Text segment:
⟨

Earth Observatory Home NASA Earth Observatory Home Data and Images Features News Reference Missions Experiments Search
NASA's Earth Observatory
 Earth Observatory Navigation Bar
Turn glossary mode on News

  NASA's Earth Science Enterprise

The purpose of NASA's Earth Science Enterprise (ESE) is to understand the total Earth system and the effects of natural and human-induced changes on the global environment. The Office of Earth Science is pioneering the new interdisciplinary field of research called Earth system science, born of the recognition that the Earth's land surface, oceans, atmosphere, ice sheets and biota are both dynamic and highly interactive. NASA's Earth Science Enterprise has evolved from what was previously called the Mission to Planet Earth.

The Office of Earth Science comprises an integrated slate of spacecraft and in situ measurement capabilities; data and information management systems to acquire, process, archive and distribute global data sets; and research and analysis projects to convert data into new knowledge of the Earth system. The office is NASA's contribution to the U.S. Global Change Research Program (USGCRP), an interagency effort to understand the processes and patterns of global change. NASA is the largest partner in the USGCRP, providing the bulk of the program's space-based observational efforts. NASA has extensive collaboration with the National Oceanic and Atmospheric Administration on short-term climate event prediction.

The Earth Observing System (EOS), the centerpiece of the office of Earth Science, is a program of multiple spacecraft and interdisciplinary science investigations to provide a data set of key parameters needed to understand global climate change. The first EOS satellite launches began in 1999. Landsat 7 was launched in April 1999. Landsat 7 carries a single instrument, the Enhanced Thematic Mapper Plus, which makes high spatial resolution measurements of land surface and surrounding coastal regions.

⟩

Set of tasks:
1) When was Landsat 7 launched, according to the page on NASA's Earth Science Enterprise?
2) Print everything from "The Earth Observing" down to "surrounding coastal regions." in the page on NASA's Earth Science Enterprise, word for word.

Provided material:
⟨

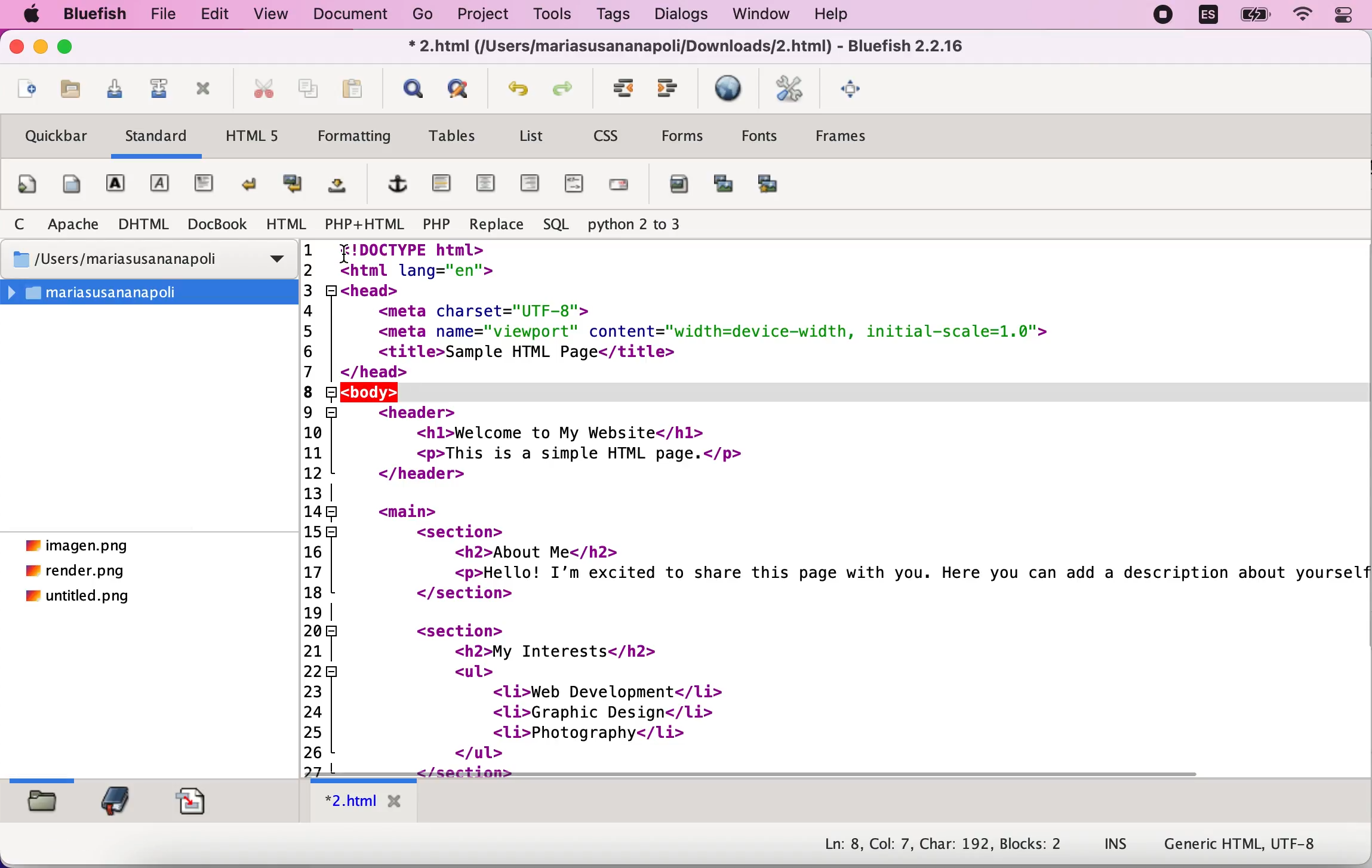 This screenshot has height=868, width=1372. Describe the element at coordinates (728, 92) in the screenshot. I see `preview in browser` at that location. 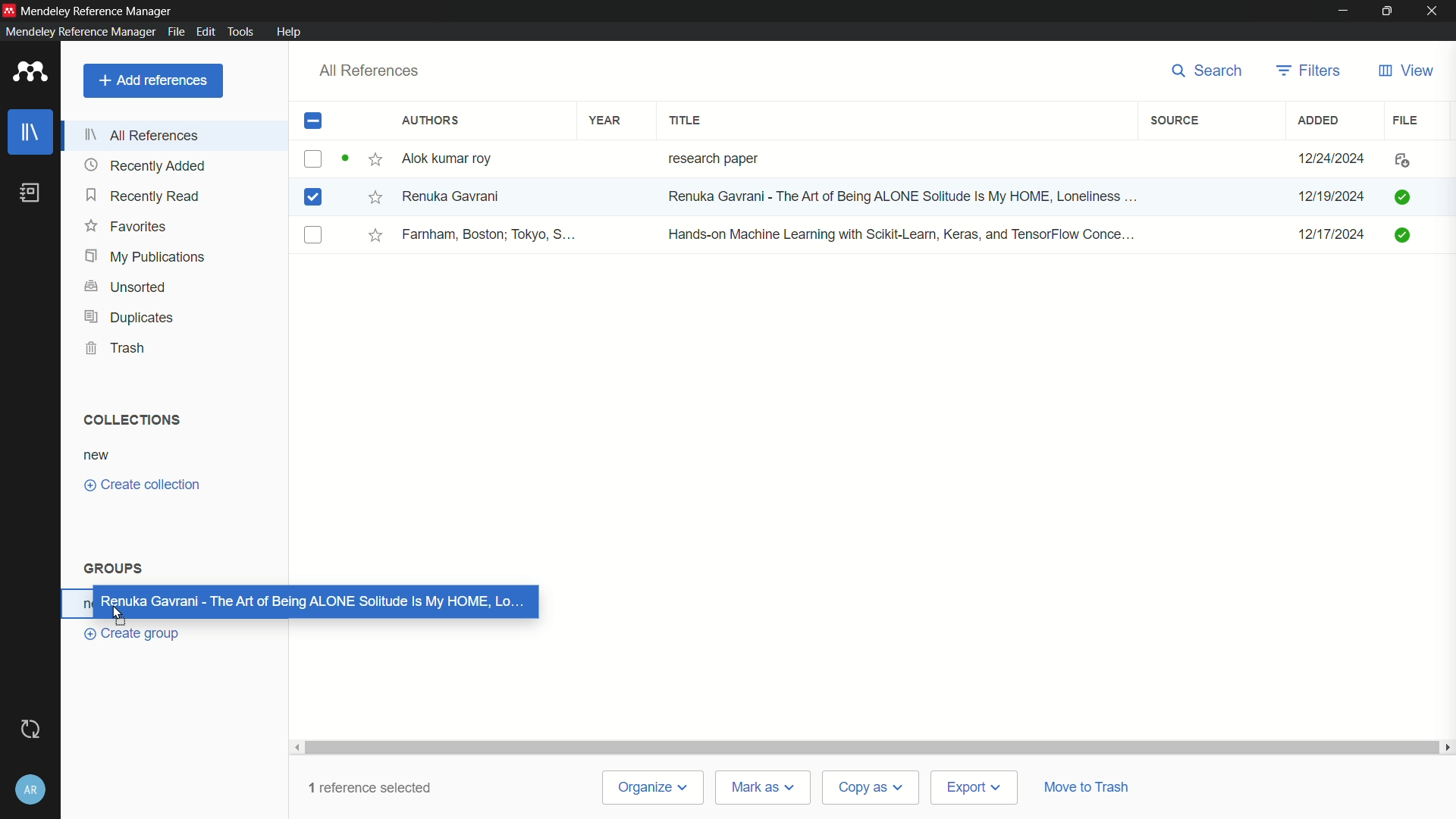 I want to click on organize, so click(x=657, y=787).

⟩

Results:
1) April 1999.

2)
The Earth Observing System (EOS), the centerpiece of the office of Earth Science, is a program of multiple spacecraft and interdisciplinary science investigations to provide a data set of key parameters needed to understand global climate change. The first EOS satellite launches began in 1999. Landsat 7 was launched in April 1999. Landsat 7 carries a single instrument, the Enhanced Thematic Mapper Plus, which makes high spatial resolution measurements of land surface and surrounding coastal regions.